(Collected data)
>>>>

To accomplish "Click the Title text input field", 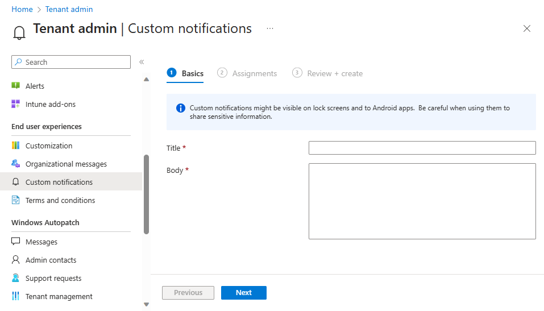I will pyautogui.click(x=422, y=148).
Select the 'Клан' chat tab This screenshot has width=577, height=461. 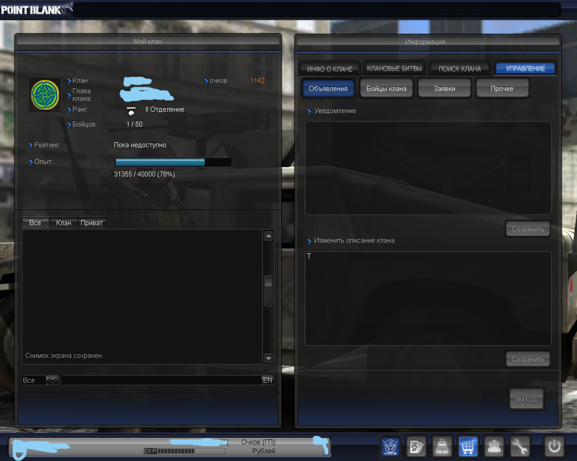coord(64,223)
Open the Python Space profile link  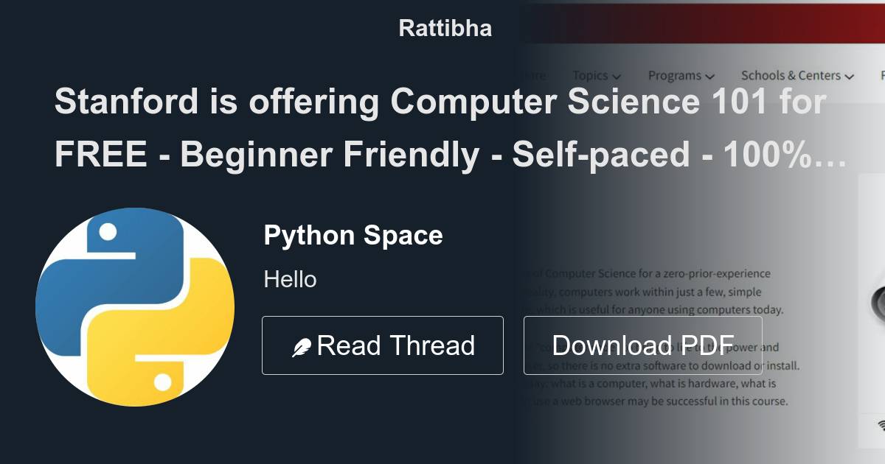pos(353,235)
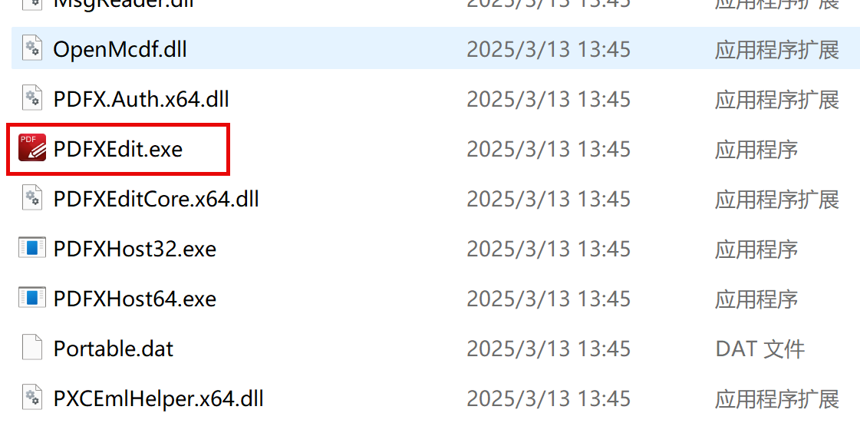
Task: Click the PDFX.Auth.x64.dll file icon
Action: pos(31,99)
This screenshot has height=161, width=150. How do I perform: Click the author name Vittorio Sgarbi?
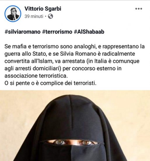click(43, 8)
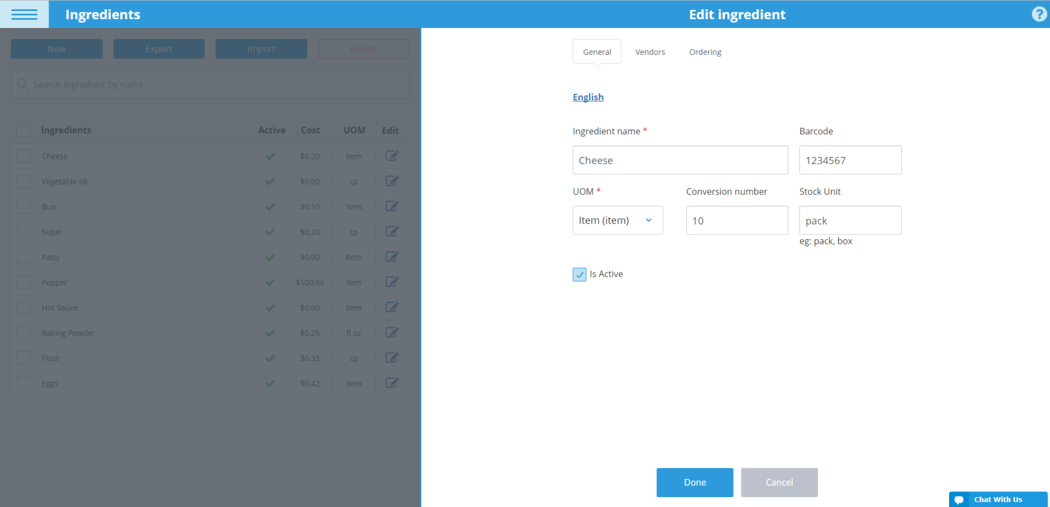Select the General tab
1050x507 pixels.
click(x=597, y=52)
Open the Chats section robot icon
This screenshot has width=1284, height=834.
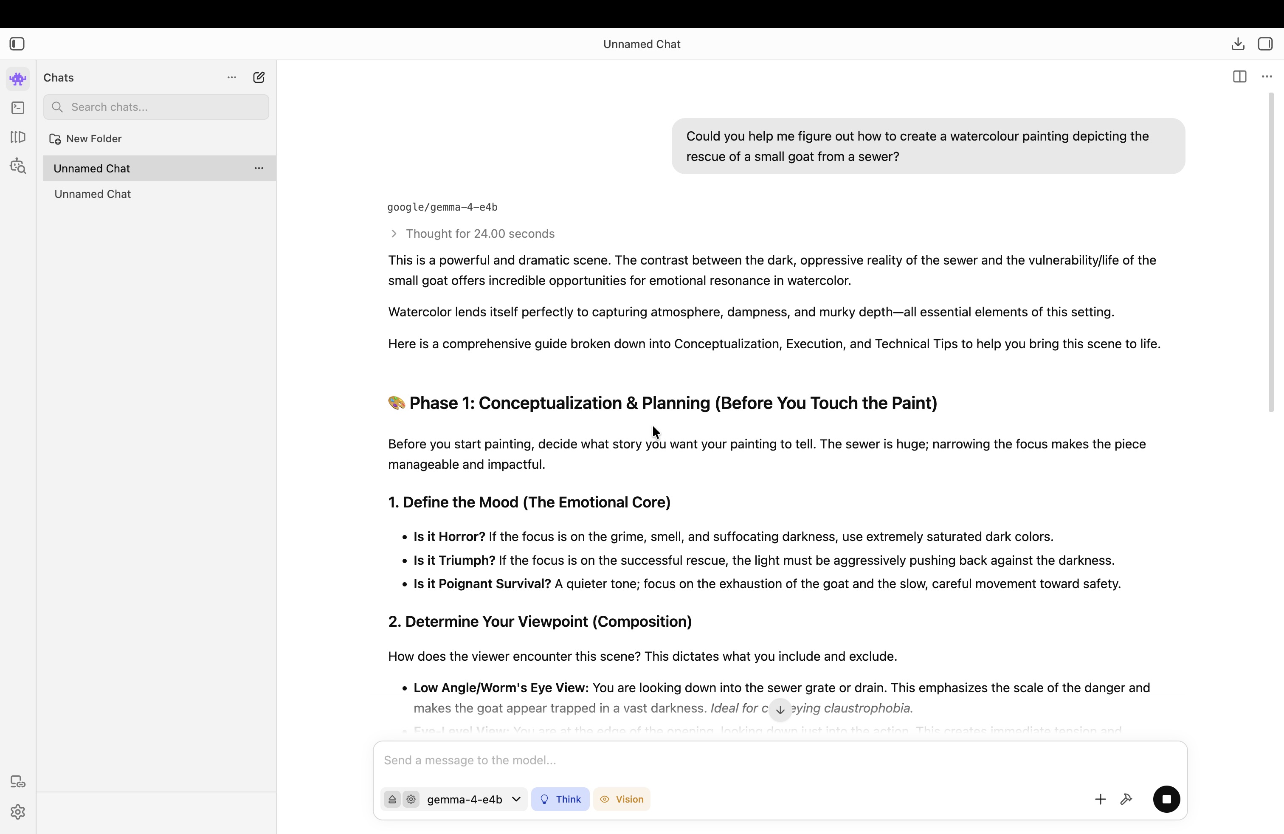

<<<<

WHAT IS REQUIRED:
Print exactly, and print only, the lines from the line with "This screenshot has height=161, width=150." through the last line of the entries, both ends included. No pictures belong in the result.

RESPONSE TO THIS EXERCISE:
This screenshot has height=161, width=150. How do I perform: Click the author name Vittorio Sgarbi?
click(43, 8)
Select the General tab
1050x507 pixels.
click(x=597, y=52)
Open the Chats section robot icon
This screenshot has width=1284, height=834.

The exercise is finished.